Do you think OP's H does not need to be home with his kids, ever?
Anonymous
Anonymous wrote:
Anonymous wrote:^^ Which is to say, I would describe my H as working long hours and being a big earner, and I SAH, but he is not working until 12-1 am on weekdays!!!! He is present with the family in the evenings and on weekends, and he can do so because he spends ALL work hours focused solely on work (when there aren't school events, which he has never missed) because I handle everything else.


Exactly. As the poster who has been repeatedly criticized as having disengaged father for a husband, my husband rarely works as late as OP does. He travels sometimes, but not every month, and even then we schedule skype calls for him with the kids every day, we've even done things like set up the ipad at the table so we all play a board game together and I make the moves DH tells me to, or we buy a second copy of our younger child's favorite book (he can't read yet) so they can read it together over skype. He often isn't home until after bedtimes, but he goes into work after the kids go to school, and they're up early enough that there's time for them to spend undistracted time with their father in the mornings. Does he do mid-week Target runs? Generally no, I handle that, but so what?
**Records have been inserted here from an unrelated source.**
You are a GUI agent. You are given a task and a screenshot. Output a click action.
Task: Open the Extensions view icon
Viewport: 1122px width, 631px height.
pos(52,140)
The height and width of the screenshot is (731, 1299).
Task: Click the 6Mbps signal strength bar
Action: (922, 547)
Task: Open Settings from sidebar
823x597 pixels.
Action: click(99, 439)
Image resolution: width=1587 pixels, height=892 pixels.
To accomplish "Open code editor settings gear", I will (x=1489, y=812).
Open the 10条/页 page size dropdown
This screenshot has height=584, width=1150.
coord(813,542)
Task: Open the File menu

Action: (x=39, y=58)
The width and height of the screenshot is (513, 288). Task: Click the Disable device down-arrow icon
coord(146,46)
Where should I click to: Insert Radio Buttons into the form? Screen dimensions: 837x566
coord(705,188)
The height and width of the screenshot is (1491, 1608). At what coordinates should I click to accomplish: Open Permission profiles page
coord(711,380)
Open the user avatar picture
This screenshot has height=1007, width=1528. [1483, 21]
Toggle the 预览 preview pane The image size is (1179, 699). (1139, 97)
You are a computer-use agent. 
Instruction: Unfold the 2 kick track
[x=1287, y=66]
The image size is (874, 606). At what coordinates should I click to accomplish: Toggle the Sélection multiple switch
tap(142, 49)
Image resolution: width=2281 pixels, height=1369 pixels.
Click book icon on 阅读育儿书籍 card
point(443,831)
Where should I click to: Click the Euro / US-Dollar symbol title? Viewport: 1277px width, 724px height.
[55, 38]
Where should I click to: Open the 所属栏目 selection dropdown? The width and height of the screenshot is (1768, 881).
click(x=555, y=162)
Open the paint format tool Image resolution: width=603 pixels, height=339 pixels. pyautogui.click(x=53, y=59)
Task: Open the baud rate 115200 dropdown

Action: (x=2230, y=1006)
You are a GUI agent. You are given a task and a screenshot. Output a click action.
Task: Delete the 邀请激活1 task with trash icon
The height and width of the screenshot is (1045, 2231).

If there's the need for a weekend Target run with the kids, more likely than not he will handle it because I hate Target on the weekend with the fire of a thousand suns.


So then why are you making this about you. This thread is about OP and her H who clearly are not there.

Why is your advise that OP's kids only need her and not her H?
Anonymous
Anonymous wrote:
Anonymous wrote:^^ Which is to say, I would describe my H as working long hours and being a big earner, and I SAH, but he is not working until 12-1 am on weekdays!!!! He is present with the family in the evenings and on weekends, and he can do so because he spends ALL work hours focused solely on work (when there aren't school events, which he has never missed) because I handle everything else.


Then the statement does not address you. Why do you think it address you. It addresses OP and her H. Why do you think this is about you?

Do you think OP's H does not need to be home with his kids, ever?


Ok, NP here. Your nitpicking is getting annoying so go away. We all get what the PP was saying. I'm sorry you don't. But, move along now and reread. See if you can make sens of it.